## Makale:
Hangi sektörlere hizmet veriyorsunuz?
Bantboru 1976 yılından beri beyaz eşya sektörüne; 1982 yılından beri de otomotiv sektörüne hizmet vermektedir. Kurulduğu yıldan beri çift katlı bakır kaynaklı hidrolik boru üretimi ile bu sektörlerde faaliyet gösteren Bantboru 2009 yılından itibaren de tek katlı boru üretimi ile ürün ağını genişletmiş, bu ürünü beyaz eşya sanayiinde kondenser borusu olarak, otomotivde ise yakıt borusu olarak piyasaya sürmüştür.

İhracat oranlarınızdan ve en çok hangi ülkeye ihracat yaptığınızdan söz eder misiniz?
Bantboru, cirosunun %40’ını ihracattan elde ediyor. İhracat yapılan ülkeler arasında Almanya, Fransa, Rusya, İtalya, İngiltere, İspanya ve Polonya bulunuyor. İhracat oranlarına bakacak olursak ilk sırada %47 ile Almanya, ikinci sırada ise %17 ile Fransa bulunuyor.

## Kayıtlı Veriler:
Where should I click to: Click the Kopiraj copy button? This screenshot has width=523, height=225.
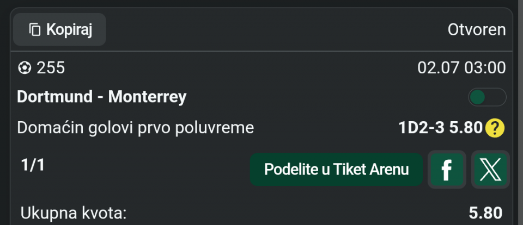[60, 30]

## Yapılacak Görevler:
**1)** Bantboru ile ilgili makaledeki "Bantboru, cirosunun %40’ını ihracattan elde ediyor." cümlesini İngilizceye çevirin.
**2)** Bantboru ile ilgili makaleyi son cümlesinden sonra birkaç cümleyle sürdürün.
Bu materyale ihtiyaç yoktur.

## Görev Yanıtları:
**1)** Bantboru earns 40% of its revenue from exports.

**2)**
Sizi rakiplerinizden ayıran özellikleriniz nelerdir?
Öncelikle müşterilerimizin bizi tercih etmesinin nedeni ürün kalitemiz ve fiyat seviyemiz. Müşterilerimizin özel isteklerine cevap verebiliyoruz. Aynı zamanda müşteri taleplerinde ve ürünle ilgili istenen değişikliklerde iç dinamiklerimiz sayesinde çok hızlı bir şekilde aksiyon alabiliyoruz. Üretimde kullandığımız makinelerin çoğunu kendi makine atölyemizde üretebiliyoruz. Bu sebeple, adetlerde yaşanan hızlı artışlarda müşteri talebini kısa süre içinde karşılayabiliyoruz. Bunun yanında müşterilerimiz herhangi bir ihtiyaçları için firmamızı aradıklarında ilgili kişiye hemen ulaşabiliyorlar.

Yeni Ar-Ge Merkezinizin hayırlı olmasını diliyorum. Neden Ar-Ge Merkezi kurmaya ihtiyaç duydunuz? Bu yolculuk nasıl başladı?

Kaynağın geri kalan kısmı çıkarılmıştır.